> _Ziel der Aufgabe_
Setze bitte den Text über Streiks, Pannen und Ausfälle zum Start der Hauptreisezeit in Europa nach seinem letzten Satz fort.

> _Textauszug_
· · ·

Zu viele Hürden zum Urlaubsglück
Reisezeit. Streiks, Pannen, Ausfälle: Wer in diesen Tagen in Europa seine Ferien verbringt, muss sich auf einiges gefasst machen. Über Gründe und Hintergründe.
Stau auf der Strada del Sole, auf dem Weg in den Süden: Das gab es schon immer, darauf konnte man sich einstellen. Aber heuer bietet der Start der Hauptreisezeit auch neue, unerwartete Hürden: streikende Rettungsschwimmer und Taxifahrer in Spanien, Zugchaos in Frankreich, ein geräumter Terminal in München, dazu jede Menge verspätete und ausgefallene Flüge. Was oft klare ökonomische Ursachen hat. Ein Überblick.

· · ·

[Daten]
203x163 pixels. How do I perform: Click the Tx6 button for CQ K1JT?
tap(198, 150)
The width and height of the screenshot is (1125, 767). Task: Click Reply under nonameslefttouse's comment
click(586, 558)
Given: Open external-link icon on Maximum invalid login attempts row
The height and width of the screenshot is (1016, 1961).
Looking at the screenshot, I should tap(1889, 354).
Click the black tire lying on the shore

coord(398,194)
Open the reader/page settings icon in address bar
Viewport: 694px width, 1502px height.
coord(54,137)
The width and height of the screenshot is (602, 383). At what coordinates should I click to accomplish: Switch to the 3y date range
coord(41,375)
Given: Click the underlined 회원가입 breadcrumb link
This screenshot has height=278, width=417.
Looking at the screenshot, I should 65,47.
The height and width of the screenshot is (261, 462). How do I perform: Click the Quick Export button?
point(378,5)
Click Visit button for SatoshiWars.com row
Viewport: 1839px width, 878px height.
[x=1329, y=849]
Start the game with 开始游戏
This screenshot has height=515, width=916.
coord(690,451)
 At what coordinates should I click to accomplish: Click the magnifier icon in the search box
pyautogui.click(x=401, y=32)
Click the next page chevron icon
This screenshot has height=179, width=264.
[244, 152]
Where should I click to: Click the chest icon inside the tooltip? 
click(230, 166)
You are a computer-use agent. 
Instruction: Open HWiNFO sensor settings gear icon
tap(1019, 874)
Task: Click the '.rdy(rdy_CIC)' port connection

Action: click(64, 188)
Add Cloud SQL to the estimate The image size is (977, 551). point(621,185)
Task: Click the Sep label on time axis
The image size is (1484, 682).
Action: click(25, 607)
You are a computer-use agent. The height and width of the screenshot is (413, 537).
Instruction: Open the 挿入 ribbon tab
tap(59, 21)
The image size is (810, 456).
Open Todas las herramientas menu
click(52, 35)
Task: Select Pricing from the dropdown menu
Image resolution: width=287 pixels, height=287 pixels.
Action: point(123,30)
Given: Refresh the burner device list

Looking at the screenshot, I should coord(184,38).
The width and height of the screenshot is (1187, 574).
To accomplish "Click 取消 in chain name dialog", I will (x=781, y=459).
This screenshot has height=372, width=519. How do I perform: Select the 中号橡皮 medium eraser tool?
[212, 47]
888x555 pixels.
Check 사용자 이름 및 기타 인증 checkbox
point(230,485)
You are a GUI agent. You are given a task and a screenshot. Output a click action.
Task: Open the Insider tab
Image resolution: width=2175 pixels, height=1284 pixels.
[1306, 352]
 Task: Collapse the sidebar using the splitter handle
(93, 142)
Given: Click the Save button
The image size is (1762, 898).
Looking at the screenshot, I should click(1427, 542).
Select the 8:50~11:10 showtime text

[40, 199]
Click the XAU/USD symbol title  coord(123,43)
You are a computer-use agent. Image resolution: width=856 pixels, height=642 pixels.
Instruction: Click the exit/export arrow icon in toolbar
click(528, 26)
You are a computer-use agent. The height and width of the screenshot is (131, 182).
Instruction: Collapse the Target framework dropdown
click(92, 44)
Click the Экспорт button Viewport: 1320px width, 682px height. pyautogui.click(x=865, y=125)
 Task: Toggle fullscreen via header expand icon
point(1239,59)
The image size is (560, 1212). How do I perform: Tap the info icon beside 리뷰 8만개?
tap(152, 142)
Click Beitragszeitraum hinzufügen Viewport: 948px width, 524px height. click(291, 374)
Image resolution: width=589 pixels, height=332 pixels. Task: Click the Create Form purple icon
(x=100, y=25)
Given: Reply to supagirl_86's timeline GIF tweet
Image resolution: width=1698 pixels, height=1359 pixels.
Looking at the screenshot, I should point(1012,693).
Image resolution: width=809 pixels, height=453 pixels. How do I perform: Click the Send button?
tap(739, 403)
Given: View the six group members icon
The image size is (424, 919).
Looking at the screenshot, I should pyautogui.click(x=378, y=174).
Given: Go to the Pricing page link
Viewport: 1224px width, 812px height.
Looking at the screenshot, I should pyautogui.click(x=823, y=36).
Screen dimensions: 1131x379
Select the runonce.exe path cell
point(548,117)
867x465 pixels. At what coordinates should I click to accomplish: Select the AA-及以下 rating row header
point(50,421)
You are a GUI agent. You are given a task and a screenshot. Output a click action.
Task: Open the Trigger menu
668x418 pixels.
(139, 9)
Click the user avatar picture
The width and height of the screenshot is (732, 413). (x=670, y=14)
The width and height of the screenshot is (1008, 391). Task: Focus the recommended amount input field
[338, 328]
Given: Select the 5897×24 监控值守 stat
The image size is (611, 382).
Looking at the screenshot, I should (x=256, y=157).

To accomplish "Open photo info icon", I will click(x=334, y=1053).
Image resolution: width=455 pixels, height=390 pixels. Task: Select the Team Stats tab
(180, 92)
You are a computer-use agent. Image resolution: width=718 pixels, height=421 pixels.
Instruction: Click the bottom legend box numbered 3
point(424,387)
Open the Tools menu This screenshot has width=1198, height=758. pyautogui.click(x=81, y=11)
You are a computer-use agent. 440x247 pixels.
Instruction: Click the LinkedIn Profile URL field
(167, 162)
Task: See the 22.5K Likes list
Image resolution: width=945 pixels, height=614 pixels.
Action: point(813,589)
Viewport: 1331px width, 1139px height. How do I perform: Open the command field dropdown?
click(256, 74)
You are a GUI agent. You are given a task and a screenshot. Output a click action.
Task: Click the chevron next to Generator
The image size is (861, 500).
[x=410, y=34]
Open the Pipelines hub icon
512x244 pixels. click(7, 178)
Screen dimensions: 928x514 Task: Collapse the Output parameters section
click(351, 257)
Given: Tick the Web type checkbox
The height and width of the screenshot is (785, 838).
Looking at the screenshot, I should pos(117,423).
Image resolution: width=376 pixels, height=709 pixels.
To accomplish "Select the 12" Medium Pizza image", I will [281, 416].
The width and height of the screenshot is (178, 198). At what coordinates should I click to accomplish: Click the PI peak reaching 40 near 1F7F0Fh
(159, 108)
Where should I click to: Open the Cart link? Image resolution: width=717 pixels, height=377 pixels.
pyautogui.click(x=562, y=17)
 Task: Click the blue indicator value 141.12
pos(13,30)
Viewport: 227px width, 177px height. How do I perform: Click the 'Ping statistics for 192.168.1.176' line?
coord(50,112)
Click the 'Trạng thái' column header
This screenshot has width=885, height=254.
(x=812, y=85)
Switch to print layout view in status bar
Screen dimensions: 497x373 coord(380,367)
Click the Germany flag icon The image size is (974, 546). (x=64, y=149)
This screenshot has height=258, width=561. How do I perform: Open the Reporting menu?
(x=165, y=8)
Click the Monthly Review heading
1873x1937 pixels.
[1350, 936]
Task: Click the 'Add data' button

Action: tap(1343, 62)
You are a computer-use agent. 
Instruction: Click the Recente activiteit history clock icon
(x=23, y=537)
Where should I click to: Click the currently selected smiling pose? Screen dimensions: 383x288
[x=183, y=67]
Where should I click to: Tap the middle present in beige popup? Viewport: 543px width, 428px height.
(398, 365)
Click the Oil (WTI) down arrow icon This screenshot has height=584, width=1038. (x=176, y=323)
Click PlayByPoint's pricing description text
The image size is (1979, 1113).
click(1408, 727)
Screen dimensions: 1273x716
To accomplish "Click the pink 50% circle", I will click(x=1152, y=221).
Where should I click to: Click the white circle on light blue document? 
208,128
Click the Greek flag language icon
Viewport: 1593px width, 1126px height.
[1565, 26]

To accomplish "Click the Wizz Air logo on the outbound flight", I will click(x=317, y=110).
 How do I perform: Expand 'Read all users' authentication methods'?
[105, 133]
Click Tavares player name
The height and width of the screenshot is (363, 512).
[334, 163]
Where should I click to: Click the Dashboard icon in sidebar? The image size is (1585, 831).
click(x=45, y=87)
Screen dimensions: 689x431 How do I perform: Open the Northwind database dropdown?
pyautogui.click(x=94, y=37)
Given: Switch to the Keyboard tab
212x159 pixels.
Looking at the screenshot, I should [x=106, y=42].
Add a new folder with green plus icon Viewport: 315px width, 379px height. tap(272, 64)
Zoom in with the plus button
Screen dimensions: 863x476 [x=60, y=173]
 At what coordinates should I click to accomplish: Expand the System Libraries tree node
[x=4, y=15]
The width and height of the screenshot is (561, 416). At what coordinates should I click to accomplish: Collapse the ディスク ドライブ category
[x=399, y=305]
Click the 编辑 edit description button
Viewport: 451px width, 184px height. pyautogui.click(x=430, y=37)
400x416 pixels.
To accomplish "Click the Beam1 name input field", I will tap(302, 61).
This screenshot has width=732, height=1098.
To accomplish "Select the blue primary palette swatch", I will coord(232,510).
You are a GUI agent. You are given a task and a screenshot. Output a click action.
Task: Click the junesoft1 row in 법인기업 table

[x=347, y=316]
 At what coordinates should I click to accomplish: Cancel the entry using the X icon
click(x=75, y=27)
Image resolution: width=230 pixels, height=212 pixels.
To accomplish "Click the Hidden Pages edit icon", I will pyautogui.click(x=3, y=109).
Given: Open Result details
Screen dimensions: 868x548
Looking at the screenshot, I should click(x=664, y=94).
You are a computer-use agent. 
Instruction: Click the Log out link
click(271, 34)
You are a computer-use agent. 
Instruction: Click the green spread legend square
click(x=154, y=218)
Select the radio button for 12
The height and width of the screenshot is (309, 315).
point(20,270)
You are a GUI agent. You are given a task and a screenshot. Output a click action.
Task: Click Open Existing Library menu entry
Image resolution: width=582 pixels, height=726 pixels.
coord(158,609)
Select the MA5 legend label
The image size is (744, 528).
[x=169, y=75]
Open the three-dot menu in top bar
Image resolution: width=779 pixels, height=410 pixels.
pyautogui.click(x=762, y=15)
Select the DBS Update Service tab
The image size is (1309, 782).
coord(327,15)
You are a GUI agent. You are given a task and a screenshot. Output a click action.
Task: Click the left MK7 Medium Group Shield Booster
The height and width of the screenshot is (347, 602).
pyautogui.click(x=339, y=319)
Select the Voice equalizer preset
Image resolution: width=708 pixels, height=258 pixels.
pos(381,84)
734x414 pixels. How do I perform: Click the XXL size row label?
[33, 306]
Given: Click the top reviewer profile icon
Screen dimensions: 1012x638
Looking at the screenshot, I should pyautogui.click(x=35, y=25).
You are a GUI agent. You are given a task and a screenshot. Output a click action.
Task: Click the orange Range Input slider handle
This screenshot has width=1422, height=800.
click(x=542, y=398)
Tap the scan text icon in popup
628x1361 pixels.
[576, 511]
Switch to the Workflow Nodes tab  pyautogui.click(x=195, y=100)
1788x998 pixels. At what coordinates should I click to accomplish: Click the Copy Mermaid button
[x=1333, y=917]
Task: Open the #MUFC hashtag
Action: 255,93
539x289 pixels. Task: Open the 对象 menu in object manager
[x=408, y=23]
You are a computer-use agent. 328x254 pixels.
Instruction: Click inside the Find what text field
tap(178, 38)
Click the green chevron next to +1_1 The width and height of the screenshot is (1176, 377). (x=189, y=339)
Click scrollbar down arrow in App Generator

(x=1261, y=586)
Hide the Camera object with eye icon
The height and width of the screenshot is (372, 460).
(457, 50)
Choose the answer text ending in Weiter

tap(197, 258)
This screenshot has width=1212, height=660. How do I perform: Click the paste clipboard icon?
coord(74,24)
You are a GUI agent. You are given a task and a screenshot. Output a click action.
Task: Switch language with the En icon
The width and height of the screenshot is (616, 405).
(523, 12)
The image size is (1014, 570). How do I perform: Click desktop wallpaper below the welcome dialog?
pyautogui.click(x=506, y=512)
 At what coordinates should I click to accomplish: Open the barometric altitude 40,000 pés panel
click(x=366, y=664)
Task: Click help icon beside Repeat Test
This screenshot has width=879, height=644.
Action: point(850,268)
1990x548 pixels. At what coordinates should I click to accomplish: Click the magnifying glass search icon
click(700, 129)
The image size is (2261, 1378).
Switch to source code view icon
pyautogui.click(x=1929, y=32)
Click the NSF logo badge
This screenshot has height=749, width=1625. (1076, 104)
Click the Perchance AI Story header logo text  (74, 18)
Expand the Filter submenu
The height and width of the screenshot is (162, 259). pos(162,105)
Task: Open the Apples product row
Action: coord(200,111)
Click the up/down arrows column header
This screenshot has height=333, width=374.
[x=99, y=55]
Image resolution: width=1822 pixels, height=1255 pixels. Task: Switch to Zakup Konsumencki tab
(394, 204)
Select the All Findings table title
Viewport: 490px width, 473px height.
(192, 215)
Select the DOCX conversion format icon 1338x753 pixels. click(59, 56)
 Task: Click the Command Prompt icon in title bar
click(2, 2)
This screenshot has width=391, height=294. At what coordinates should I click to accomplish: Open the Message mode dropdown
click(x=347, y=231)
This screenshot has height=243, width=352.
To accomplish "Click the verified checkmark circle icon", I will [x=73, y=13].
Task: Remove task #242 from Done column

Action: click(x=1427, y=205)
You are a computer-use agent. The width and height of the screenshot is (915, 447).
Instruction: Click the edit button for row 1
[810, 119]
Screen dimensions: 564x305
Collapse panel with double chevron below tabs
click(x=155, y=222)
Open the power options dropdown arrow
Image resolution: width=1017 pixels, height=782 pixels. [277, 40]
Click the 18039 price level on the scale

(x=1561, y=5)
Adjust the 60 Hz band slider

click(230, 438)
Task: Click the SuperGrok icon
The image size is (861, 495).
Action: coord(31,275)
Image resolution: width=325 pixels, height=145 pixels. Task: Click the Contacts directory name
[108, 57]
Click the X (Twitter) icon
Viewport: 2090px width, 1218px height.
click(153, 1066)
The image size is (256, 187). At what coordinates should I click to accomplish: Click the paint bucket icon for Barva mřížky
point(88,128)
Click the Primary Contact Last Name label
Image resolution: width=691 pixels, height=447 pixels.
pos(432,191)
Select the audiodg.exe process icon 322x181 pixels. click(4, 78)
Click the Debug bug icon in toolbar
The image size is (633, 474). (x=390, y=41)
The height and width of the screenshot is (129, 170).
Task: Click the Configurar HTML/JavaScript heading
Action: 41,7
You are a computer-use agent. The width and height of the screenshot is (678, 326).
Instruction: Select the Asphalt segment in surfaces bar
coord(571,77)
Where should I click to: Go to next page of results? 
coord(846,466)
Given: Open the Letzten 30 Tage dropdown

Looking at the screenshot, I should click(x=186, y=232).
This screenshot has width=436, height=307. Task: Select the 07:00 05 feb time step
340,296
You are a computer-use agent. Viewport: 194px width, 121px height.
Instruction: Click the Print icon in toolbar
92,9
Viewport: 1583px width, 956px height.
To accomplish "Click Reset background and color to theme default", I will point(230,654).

· · ·

> _Ergebnis der Aufgabe_
Kein Bad im Meer
Es müssen nicht immer Piloten sein: An Spaniens Atlantikküste streiken zurzeit die Rettungsschwimmer. Sie fordern mehr Lohn für weniger Arbeit. Besonders erbost sie, dass die Regierung des Baskenlandes vorsorglich ein Minimalservice von 80 Prozent angeordnet hat. Dabei gibt es aus Sicht der Gewerkschaft „kein Recht der Bürger aufs Baden“, das der Staat garantieren müsse. Also machen die braun gebrannten „socorristas“einen besonderen Dienst nach Vorschrift: Sie hissen auch bei ruhiger See das rote Fähnchen und pfeifen jeden aus dem Wasser, der es wagt, mehr als nur seine Füße zu benetzen. Die Feriengäste gehen einzig mit ihrem Wunsch nach Erfrischung baden. Und ihr Urlaub verläuft im Sand.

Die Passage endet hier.